EXTRACTED RECORDS
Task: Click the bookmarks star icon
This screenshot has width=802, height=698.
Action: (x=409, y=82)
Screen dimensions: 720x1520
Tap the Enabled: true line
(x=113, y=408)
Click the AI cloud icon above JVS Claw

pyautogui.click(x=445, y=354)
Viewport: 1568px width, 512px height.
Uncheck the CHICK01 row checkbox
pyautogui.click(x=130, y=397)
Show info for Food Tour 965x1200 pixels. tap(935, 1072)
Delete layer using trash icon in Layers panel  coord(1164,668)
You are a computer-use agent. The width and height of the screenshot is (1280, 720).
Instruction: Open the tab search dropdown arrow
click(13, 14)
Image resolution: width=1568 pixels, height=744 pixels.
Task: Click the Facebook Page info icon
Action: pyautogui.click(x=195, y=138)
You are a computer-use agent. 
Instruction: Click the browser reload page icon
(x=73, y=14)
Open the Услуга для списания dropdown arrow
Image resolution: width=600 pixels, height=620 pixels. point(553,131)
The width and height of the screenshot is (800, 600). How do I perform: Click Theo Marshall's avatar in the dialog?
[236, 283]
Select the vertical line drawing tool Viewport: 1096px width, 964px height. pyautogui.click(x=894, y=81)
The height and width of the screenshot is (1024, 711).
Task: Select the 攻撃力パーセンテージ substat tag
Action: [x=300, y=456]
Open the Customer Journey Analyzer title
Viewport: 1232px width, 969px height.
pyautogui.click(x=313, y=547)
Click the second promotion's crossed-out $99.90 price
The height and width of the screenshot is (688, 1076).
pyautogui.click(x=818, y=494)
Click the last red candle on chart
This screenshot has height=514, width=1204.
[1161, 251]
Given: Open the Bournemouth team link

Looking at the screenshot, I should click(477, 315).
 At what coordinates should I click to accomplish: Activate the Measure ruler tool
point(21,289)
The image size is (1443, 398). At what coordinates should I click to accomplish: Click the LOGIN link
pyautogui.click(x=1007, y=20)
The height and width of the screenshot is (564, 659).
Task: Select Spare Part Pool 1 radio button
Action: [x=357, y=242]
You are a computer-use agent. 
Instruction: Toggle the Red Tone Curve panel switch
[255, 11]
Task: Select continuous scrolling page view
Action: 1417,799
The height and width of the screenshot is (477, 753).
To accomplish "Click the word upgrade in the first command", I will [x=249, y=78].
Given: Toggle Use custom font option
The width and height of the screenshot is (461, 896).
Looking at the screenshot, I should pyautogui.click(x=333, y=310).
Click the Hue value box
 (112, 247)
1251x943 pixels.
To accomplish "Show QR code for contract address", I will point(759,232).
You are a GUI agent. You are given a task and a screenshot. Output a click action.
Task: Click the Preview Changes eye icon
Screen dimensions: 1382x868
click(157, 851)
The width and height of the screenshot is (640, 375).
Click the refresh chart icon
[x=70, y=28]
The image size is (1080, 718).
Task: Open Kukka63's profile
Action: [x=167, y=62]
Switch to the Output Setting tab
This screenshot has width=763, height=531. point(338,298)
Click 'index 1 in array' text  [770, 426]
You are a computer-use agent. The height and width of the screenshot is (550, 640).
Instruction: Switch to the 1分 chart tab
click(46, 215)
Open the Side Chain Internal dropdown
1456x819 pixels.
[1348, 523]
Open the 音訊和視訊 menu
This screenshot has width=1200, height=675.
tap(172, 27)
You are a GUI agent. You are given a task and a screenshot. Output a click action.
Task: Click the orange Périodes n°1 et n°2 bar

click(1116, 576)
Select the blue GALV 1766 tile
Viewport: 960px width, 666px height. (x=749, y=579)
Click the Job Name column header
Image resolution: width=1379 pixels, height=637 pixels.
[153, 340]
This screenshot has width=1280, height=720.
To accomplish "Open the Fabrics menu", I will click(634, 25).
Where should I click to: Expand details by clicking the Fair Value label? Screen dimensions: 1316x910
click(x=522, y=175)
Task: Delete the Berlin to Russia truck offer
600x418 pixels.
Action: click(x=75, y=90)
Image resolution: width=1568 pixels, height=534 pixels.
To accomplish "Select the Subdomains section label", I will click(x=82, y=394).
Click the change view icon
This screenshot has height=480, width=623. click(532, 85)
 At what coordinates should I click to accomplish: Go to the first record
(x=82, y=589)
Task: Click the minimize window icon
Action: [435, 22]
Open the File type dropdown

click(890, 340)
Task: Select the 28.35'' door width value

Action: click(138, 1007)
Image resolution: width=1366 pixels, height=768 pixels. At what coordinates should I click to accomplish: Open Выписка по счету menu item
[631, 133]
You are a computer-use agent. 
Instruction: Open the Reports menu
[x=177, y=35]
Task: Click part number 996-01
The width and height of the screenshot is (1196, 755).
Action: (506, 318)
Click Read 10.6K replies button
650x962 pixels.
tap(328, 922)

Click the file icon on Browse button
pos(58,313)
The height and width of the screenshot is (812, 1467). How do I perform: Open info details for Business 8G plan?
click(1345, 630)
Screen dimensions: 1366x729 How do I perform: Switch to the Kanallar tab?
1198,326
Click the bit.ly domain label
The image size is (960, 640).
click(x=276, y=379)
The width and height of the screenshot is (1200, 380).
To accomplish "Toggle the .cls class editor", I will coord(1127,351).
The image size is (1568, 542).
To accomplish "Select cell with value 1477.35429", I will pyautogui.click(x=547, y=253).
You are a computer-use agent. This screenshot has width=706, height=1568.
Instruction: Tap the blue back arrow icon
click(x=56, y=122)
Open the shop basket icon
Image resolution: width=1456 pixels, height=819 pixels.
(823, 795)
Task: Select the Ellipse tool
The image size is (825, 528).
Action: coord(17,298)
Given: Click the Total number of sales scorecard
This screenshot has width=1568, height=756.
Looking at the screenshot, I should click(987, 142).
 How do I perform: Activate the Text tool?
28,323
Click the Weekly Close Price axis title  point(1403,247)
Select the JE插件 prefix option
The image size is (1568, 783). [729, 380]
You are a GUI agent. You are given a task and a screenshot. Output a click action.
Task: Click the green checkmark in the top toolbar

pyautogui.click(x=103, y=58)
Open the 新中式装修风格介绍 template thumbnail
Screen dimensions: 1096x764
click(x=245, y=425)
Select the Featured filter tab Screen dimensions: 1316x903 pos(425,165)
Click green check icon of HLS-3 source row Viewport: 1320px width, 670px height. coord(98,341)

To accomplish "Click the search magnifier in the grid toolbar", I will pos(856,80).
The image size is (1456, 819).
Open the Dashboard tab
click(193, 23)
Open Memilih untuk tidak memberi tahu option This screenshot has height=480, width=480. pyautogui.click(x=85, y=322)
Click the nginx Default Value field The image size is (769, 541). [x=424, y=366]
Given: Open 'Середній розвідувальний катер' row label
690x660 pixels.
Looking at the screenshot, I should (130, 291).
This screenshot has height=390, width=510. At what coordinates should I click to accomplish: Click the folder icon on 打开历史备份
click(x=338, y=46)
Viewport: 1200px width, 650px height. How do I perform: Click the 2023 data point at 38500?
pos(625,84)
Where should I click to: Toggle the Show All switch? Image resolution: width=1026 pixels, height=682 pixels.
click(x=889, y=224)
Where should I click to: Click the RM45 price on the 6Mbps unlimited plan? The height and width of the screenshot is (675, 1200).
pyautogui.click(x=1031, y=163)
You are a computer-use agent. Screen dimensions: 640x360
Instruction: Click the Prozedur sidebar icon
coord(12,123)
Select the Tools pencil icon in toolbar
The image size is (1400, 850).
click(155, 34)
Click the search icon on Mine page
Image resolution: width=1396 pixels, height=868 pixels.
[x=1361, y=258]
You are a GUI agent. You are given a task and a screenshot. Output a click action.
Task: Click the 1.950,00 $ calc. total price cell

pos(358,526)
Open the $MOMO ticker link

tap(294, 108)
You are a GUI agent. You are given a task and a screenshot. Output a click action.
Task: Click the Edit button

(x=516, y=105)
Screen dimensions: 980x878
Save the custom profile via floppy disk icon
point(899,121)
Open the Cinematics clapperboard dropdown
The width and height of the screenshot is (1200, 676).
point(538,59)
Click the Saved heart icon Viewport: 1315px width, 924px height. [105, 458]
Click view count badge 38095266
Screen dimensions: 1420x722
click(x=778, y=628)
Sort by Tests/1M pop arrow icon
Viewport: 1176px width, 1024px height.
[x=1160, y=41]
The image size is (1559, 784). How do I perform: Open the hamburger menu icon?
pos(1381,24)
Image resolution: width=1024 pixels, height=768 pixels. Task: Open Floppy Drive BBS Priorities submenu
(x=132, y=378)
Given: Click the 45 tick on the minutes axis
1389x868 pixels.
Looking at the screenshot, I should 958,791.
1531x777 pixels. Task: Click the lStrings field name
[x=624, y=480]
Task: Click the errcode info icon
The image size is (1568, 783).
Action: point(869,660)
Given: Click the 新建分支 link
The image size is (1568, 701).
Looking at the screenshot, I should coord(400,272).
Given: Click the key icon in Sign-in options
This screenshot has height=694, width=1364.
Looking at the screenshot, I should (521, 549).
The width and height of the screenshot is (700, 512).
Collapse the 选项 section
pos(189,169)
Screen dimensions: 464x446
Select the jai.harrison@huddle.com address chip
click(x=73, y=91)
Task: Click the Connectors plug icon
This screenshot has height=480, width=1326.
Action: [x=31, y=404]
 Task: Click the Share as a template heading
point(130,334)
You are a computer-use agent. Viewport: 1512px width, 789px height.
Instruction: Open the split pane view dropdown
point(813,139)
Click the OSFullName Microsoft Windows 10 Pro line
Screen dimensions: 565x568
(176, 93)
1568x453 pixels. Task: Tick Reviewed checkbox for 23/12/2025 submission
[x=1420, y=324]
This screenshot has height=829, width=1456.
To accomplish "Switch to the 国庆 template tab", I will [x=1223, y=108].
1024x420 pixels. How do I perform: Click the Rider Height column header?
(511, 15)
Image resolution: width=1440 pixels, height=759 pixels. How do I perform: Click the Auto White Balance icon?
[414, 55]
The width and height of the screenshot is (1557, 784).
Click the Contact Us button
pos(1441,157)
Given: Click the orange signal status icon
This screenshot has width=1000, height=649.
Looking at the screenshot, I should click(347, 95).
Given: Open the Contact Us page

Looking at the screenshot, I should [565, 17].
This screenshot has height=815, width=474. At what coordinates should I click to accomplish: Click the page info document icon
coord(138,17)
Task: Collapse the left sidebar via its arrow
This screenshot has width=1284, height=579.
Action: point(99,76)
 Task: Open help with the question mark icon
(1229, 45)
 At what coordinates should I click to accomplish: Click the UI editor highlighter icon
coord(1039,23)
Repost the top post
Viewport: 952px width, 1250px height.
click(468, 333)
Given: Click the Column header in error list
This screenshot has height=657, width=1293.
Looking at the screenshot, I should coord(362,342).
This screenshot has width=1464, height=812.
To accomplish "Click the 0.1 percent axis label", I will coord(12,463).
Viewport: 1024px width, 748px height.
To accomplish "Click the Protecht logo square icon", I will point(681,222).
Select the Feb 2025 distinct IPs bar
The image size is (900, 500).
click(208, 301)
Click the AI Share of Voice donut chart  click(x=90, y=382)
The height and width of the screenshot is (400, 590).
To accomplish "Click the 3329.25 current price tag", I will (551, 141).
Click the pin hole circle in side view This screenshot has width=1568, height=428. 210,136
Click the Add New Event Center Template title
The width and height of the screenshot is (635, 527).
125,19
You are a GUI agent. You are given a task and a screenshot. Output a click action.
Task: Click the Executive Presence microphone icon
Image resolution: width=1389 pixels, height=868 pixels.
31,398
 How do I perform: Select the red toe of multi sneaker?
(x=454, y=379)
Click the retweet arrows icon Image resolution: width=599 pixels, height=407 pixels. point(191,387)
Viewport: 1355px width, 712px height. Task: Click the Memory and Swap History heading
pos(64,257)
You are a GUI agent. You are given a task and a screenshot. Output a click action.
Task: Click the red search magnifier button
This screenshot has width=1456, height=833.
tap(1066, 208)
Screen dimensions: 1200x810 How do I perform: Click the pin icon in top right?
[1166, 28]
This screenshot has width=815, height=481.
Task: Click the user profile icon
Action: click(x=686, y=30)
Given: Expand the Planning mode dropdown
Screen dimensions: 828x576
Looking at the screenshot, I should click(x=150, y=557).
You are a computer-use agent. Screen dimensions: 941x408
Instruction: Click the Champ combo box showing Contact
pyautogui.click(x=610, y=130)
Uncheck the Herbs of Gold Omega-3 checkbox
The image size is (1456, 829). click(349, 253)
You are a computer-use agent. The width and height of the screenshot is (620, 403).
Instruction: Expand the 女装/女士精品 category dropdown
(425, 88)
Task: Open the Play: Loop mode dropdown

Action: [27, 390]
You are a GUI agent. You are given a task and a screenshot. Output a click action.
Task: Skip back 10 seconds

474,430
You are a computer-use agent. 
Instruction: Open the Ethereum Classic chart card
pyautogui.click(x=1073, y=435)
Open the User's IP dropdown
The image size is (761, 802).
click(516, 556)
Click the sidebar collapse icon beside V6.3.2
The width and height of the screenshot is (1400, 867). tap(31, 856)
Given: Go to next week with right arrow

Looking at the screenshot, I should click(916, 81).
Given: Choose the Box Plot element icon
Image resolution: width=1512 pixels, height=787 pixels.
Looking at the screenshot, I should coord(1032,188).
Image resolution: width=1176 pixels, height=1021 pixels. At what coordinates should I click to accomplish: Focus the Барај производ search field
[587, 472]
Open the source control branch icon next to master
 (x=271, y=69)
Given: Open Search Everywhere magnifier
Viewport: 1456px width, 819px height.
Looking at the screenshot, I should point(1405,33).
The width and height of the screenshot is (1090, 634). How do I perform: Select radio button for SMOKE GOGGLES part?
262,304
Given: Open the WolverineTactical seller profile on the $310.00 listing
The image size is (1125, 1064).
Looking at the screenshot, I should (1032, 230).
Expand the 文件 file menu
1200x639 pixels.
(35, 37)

REQUIREMENT
Arrange the entries from the line containing "Task: Open the Play: Loop mode dropdown" through the end of the entries as a Markdown table with the columns Row and Text. Number each line in Row, put the line itself in Text, and omit blank lines.

OUTPUT FOR THIS EXERCISE
| Row | Text |
|---|---|
| 1 | Task: Open the Play: Loop mode dropdown |
| 2 | Action: [27, 390] |
| 3 | You are a GUI agent. You are given a task and a screenshot. Output a click action. |
| 4 | Task: Skip back 10 seconds |
| 5 | 474,430 |
| 6 | You are a computer-use agent.  |
| 7 | Instruction: Open the Ethereum Classic chart card |
| 8 | pyautogui.click(x=1073, y=435) |
| 9 | Open the User's IP dropdown |
| 10 | The image size is (761, 802). |
| 11 | click(516, 556) |
| 12 | Click the sidebar collapse icon beside V6.3.2 |
| 13 | The width and height of the screenshot is (1400, 867). tap(31, 856) |
| 14 | Given: Go to next week with right arrow |
| 15 | Looking at the screenshot, I should click(916, 81). |
| 16 | Given: Choose the Box Plot element icon |
| 17 | Image resolution: width=1512 pixels, height=787 pixels. |
| 18 | Looking at the screenshot, I should coord(1032,188). |
| 19 | Image resolution: width=1176 pixels, height=1021 pixels. At what coordinates should I click to accomplish: Focus the Барај производ search field |
| 20 | [587, 472] |
| 21 | Open the source control branch icon next to master |
| 22 |  (x=271, y=69) |
| 23 | Given: Open Search Everywhere magnifier |
| 24 | Viewport: 1456px width, 819px height. |
| 25 | Looking at the screenshot, I should point(1405,33). |
| 26 | The width and height of the screenshot is (1090, 634). How do I perform: Select radio button for SMOKE GOGGLES part? |
| 27 | 262,304 |
| 28 | Given: Open the WolverineTactical seller profile on the $310.00 listing |
| 29 | The image size is (1125, 1064). |
| 30 | Looking at the screenshot, I should (1032, 230). |
| 31 | Expand the 文件 file menu |
| 32 | 1200x639 pixels. |
| 33 | (35, 37) |